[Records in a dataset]
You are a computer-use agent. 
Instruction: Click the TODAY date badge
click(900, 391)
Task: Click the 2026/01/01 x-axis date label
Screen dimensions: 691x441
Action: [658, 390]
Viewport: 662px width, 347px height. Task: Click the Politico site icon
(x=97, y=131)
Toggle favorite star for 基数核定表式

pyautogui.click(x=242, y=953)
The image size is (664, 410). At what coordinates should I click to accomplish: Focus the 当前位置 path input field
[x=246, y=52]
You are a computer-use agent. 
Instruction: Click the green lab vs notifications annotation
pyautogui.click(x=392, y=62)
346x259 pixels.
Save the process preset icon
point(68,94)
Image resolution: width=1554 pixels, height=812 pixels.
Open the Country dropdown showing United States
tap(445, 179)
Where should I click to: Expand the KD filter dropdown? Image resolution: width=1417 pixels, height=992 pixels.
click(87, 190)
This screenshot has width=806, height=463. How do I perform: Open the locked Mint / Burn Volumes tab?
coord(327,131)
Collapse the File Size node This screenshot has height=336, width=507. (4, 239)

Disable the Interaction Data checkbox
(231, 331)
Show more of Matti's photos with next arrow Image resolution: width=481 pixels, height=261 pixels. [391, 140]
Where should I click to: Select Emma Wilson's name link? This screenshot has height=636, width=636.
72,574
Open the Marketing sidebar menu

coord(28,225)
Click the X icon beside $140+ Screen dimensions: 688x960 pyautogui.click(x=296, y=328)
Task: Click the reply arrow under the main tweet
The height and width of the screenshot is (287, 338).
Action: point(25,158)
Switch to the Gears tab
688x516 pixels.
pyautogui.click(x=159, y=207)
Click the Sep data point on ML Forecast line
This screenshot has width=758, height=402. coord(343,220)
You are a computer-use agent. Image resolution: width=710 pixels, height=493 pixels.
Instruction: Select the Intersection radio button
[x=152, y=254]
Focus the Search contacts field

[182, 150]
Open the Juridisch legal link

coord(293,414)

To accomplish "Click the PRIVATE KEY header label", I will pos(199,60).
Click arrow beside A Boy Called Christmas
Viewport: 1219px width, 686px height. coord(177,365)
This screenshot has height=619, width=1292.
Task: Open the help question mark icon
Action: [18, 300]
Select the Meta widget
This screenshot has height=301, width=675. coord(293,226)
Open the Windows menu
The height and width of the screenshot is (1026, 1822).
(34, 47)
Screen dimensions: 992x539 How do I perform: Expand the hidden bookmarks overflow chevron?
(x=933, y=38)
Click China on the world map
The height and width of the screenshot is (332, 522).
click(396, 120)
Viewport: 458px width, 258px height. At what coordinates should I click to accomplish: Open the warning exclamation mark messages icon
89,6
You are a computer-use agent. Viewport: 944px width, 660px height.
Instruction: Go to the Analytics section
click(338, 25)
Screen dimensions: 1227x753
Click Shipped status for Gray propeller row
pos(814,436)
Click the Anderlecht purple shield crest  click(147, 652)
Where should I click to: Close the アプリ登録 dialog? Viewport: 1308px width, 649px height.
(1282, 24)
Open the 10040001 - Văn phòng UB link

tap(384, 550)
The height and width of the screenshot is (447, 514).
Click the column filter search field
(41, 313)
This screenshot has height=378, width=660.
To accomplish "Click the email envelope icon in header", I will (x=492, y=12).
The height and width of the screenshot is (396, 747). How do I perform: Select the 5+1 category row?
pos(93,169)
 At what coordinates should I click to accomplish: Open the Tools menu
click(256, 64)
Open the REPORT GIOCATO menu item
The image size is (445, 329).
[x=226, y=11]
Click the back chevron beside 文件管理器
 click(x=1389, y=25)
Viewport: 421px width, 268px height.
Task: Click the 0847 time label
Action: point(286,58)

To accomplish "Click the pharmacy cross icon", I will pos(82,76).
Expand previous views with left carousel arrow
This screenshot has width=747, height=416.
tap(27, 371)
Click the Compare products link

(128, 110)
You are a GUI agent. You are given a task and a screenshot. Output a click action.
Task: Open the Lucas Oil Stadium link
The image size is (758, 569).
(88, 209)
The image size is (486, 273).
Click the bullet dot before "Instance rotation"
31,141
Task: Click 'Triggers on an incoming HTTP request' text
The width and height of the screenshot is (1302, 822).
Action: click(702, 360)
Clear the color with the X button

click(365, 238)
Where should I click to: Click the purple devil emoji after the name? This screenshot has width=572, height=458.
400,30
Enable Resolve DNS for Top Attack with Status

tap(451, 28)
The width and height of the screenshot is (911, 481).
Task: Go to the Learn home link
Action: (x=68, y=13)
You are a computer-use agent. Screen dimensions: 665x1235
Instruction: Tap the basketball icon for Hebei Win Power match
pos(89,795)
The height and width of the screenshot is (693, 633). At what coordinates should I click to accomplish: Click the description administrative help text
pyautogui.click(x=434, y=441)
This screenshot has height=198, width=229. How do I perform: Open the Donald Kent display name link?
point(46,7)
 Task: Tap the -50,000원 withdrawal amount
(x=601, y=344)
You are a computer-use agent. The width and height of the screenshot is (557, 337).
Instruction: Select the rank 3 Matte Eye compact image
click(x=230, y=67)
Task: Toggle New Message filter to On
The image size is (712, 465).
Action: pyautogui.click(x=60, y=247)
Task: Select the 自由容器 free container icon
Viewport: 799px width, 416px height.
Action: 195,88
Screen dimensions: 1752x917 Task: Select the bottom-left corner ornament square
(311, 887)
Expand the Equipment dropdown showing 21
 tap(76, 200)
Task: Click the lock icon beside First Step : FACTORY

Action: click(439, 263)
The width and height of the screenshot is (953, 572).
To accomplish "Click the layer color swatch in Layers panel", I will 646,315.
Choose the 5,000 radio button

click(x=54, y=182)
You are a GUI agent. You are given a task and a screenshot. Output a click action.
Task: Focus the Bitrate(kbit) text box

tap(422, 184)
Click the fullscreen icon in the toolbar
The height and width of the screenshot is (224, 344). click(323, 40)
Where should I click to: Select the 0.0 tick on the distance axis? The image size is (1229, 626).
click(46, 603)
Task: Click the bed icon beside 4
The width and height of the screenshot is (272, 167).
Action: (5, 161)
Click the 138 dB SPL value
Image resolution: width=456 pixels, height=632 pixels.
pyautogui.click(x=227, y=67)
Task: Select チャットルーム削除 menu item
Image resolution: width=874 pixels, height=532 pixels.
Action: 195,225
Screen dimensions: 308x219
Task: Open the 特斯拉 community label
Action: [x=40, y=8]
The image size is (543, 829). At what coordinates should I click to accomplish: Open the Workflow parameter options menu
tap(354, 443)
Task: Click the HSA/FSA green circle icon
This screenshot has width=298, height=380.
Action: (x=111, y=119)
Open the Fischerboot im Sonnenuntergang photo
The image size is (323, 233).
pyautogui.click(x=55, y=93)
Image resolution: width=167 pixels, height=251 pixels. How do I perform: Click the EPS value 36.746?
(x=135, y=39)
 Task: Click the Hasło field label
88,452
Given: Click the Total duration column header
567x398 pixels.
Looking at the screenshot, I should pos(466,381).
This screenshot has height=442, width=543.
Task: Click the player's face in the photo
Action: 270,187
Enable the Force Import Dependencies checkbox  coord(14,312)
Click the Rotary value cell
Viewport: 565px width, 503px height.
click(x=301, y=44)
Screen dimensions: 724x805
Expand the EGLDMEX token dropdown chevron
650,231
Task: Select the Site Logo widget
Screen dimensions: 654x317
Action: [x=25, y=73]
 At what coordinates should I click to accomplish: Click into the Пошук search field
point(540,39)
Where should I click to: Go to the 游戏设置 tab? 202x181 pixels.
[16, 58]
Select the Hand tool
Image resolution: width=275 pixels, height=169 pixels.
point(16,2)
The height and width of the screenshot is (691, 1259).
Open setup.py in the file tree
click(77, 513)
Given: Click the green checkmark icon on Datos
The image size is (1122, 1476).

## WORK TO BE COMPLETED
Return the lines of data above verbatim, starting at the line that contains "The image size is (543, 829)." and ending at the line that contains "Enable the Force", with both of those lines included.

## RESPONSE TO THIS TASK
The image size is (543, 829). At what coordinates should I click to accomplish: Open the Workflow parameter options menu
tap(354, 443)
Task: Click the HSA/FSA green circle icon
This screenshot has width=298, height=380.
Action: (x=111, y=119)
Open the Fischerboot im Sonnenuntergang photo
The image size is (323, 233).
pyautogui.click(x=55, y=93)
Image resolution: width=167 pixels, height=251 pixels. How do I perform: Click the EPS value 36.746?
(x=135, y=39)
 Task: Click the Hasło field label
88,452
Given: Click the Total duration column header
567x398 pixels.
Looking at the screenshot, I should pos(466,381).
This screenshot has height=442, width=543.
Task: Click the player's face in the photo
Action: 270,187
Enable the Force Import Dependencies checkbox  coord(14,312)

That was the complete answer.